● GOAL OF THE EXERCISE: Below are entries. Copy exactly the lines running from the line that holds "Where should I click to: Open the Action" to the line that holds "Given: Click the 首页 house icon", with both ends included.

● Collected data entries:
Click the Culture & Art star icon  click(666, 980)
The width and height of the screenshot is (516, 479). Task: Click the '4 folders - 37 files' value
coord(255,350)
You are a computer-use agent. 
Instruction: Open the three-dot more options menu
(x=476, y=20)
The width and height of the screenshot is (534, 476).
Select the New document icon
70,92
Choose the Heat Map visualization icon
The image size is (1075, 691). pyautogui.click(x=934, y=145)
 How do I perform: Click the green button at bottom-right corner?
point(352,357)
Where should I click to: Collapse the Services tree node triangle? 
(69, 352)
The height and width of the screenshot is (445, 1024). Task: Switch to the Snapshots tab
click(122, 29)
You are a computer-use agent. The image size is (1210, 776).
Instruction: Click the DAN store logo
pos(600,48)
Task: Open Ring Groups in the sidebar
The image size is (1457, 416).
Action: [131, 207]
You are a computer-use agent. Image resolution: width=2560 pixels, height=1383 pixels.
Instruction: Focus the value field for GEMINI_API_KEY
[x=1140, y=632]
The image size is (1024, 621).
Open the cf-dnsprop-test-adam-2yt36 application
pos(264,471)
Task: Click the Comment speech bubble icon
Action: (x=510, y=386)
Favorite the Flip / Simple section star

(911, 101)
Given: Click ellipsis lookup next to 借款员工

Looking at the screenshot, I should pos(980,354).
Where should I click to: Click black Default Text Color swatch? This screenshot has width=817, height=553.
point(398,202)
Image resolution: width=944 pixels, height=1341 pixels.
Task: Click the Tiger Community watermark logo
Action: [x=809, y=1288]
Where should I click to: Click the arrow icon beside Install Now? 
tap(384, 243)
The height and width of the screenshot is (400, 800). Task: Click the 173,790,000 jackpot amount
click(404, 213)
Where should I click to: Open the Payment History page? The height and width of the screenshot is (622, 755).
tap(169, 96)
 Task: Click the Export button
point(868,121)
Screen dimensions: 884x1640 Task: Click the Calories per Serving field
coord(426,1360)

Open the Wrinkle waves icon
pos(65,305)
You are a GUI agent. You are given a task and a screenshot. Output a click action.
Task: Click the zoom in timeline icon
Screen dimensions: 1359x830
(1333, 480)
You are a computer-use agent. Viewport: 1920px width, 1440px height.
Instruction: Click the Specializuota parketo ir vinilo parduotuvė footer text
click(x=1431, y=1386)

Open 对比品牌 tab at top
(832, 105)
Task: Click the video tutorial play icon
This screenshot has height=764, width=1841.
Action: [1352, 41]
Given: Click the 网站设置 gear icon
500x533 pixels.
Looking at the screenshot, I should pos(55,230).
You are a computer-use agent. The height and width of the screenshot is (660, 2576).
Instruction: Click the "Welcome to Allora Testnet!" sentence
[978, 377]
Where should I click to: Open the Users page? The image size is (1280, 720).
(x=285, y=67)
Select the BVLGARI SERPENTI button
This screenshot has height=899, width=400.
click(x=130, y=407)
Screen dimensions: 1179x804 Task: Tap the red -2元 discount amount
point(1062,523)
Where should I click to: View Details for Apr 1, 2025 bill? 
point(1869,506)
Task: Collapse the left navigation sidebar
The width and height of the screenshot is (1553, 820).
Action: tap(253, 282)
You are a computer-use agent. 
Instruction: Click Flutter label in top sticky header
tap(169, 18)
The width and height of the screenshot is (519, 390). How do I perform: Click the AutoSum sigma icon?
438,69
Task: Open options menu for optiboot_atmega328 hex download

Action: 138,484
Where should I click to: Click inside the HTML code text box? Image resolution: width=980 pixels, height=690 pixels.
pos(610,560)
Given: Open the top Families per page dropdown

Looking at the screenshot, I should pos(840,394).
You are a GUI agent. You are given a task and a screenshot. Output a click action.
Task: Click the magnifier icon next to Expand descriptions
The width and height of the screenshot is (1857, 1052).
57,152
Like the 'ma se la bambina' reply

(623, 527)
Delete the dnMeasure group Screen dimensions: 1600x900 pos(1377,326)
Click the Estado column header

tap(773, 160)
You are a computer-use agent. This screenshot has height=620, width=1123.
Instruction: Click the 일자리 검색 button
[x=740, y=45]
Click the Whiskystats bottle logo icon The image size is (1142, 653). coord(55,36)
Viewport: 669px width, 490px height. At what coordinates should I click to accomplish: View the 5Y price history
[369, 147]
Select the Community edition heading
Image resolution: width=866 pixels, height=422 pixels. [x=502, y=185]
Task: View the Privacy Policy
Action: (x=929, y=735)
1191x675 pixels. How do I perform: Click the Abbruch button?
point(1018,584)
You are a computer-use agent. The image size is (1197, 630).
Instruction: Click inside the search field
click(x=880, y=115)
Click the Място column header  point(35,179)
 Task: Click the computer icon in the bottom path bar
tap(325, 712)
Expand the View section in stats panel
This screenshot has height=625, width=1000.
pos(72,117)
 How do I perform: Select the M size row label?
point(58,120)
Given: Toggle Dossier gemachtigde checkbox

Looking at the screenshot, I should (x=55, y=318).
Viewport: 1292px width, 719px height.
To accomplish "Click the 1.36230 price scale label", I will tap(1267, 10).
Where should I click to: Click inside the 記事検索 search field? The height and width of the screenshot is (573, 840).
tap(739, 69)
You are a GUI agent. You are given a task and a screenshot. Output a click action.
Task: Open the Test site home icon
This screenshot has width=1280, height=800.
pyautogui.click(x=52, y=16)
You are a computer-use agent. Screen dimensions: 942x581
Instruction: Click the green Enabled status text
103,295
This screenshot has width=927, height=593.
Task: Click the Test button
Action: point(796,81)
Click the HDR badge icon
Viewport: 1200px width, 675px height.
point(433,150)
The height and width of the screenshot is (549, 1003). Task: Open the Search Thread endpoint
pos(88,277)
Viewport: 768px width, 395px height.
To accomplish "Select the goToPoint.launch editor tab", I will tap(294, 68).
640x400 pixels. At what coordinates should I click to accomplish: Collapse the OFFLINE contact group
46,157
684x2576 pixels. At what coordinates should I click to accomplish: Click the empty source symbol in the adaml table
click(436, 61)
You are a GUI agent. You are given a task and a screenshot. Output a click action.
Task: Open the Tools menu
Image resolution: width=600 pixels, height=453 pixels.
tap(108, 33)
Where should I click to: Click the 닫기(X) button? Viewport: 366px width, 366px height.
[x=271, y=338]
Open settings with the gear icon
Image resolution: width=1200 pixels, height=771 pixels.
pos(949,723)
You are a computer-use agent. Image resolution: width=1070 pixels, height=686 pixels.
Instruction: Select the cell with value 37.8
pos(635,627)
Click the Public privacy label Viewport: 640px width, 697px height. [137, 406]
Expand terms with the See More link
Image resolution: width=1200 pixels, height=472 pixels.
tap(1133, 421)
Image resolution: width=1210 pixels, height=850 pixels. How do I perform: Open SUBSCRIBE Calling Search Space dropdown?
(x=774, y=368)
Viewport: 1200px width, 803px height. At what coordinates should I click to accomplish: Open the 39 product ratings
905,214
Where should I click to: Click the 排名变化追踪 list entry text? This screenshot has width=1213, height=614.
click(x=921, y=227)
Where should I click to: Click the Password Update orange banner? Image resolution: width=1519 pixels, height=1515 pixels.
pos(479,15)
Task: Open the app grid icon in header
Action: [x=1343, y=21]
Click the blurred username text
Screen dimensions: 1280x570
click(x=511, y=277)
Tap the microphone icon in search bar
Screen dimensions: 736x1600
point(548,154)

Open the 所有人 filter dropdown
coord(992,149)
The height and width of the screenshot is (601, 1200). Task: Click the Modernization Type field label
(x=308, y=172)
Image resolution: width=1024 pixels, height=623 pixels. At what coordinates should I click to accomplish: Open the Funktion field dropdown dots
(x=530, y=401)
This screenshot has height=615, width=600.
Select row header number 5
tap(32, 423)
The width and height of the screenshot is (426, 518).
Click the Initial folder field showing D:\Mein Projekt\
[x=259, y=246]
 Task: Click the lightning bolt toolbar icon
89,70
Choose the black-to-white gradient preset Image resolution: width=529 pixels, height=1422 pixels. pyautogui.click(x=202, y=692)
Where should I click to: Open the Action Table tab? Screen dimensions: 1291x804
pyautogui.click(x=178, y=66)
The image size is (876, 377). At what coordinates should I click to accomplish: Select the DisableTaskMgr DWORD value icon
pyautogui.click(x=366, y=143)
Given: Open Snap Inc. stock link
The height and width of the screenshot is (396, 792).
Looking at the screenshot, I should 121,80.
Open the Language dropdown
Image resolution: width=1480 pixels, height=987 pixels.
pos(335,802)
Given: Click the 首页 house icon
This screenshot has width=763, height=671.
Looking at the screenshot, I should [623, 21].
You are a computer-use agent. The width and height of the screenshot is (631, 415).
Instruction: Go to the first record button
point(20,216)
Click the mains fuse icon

● SOLVED EXERCISE:
Where should I click to: Open the Action Table tab? Screen dimensions: 1291x804
pyautogui.click(x=178, y=66)
The image size is (876, 377). At what coordinates should I click to accomplish: Select the DisableTaskMgr DWORD value icon
pyautogui.click(x=366, y=143)
Given: Open Snap Inc. stock link
The height and width of the screenshot is (396, 792).
Looking at the screenshot, I should 121,80.
Open the Language dropdown
Image resolution: width=1480 pixels, height=987 pixels.
pos(335,802)
Given: Click the 首页 house icon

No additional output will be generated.